Figure 12.

Simplified scheme summarizing the effect of aging and MPTP on Nrf2-ARE axis dysfunction-mediated Wnt/β-catenin signaling dysregulation in NPCs associated with neurogenic impairment. In young mice, a regulatory circuit linking microglial activation and proinflammatory cytokine to Nrf2-ARE protective pathway in SVZ, provides an efficient self-adaptive mechanism against inflammatory/neurotoxin-induced oxidative stress. In addition to governing the redox balance within the SVZ niche, the Nrf2-induced Hmox target gene may simultaneously protect astrocytes, thereby upregulating the expression of vital Wnt signaling elements that switch on key components required for maintaining SVZ cells in a proliferative state, for promoting differentiation, and/or for exerting neuroprotective effects.
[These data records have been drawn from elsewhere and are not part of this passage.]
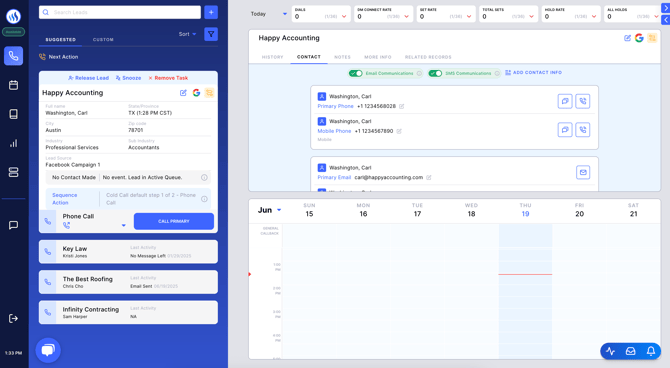Open the Sort dropdown
Image resolution: width=670 pixels, height=368 pixels.
[188, 34]
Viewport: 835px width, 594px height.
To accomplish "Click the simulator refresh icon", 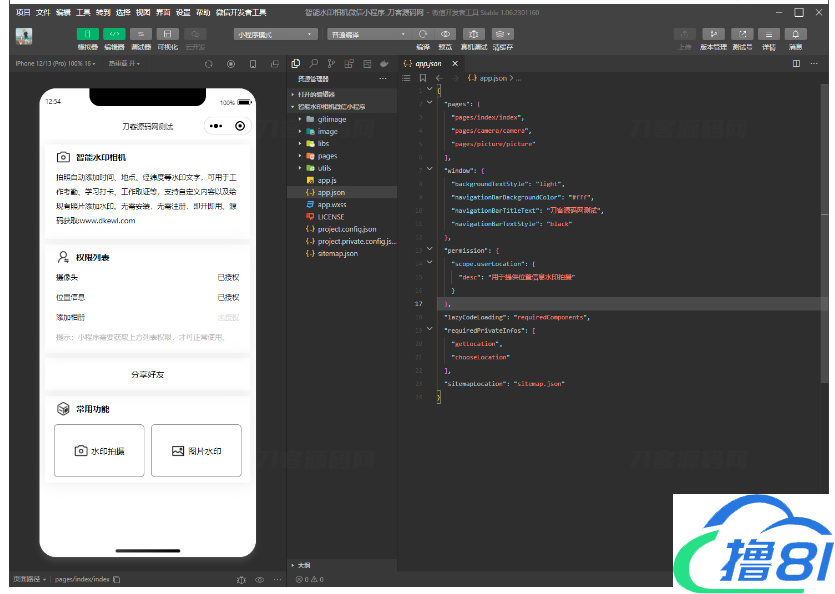I will pos(209,63).

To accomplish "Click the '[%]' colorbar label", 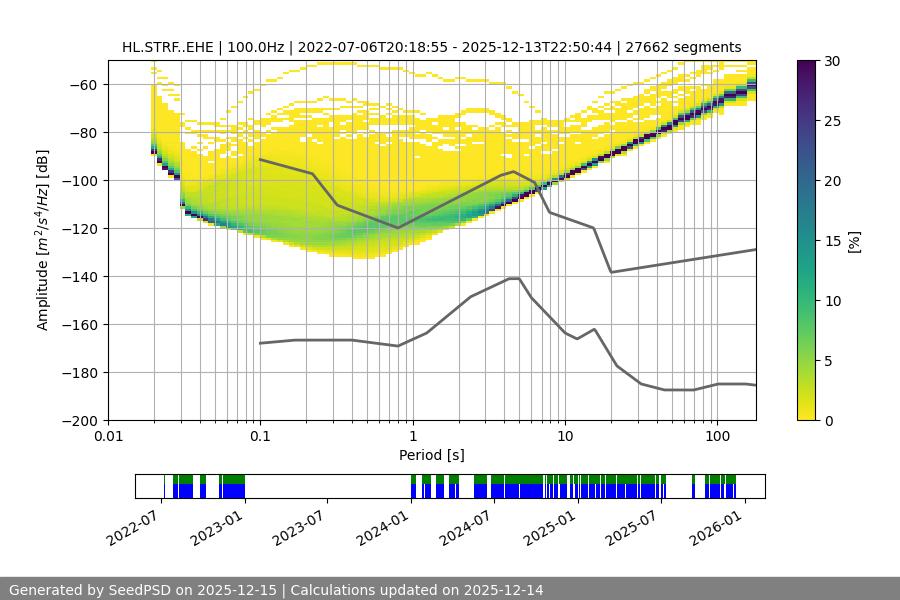I will point(853,241).
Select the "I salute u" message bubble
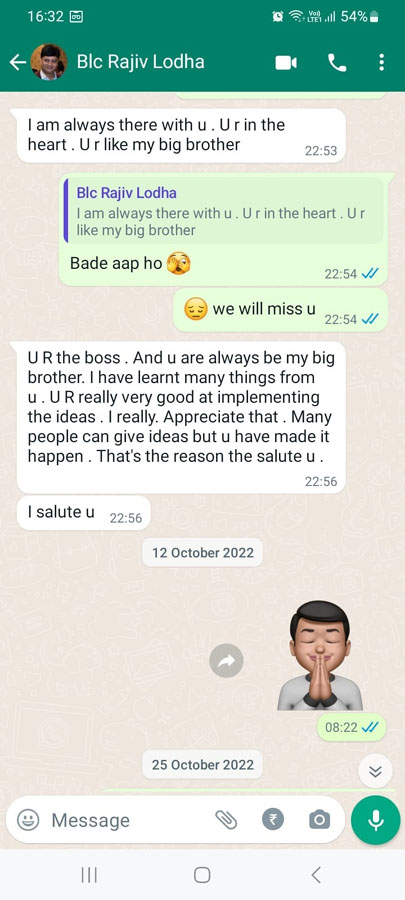This screenshot has width=405, height=900. click(84, 513)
Cross talk between two pivotal pathways, the PI3-K/Akt/GSK-3β and Wnt/β-catenin signaling cascades, appears to finely control the transcriptional activator, β-catenin, which in turn represents a point of convergence to direct proliferation/differentiation/survival in the SVZ stem niche. Importantly, SVZ “rejuvenation” may have beneficial consequences for DAergic neuroprotection, and vice versa. Astrocytes (blue), neuroblasts (red), transit-amplifying cells (yellow), and ependymal cells (purple) in SVZ niche are schematically illustrated.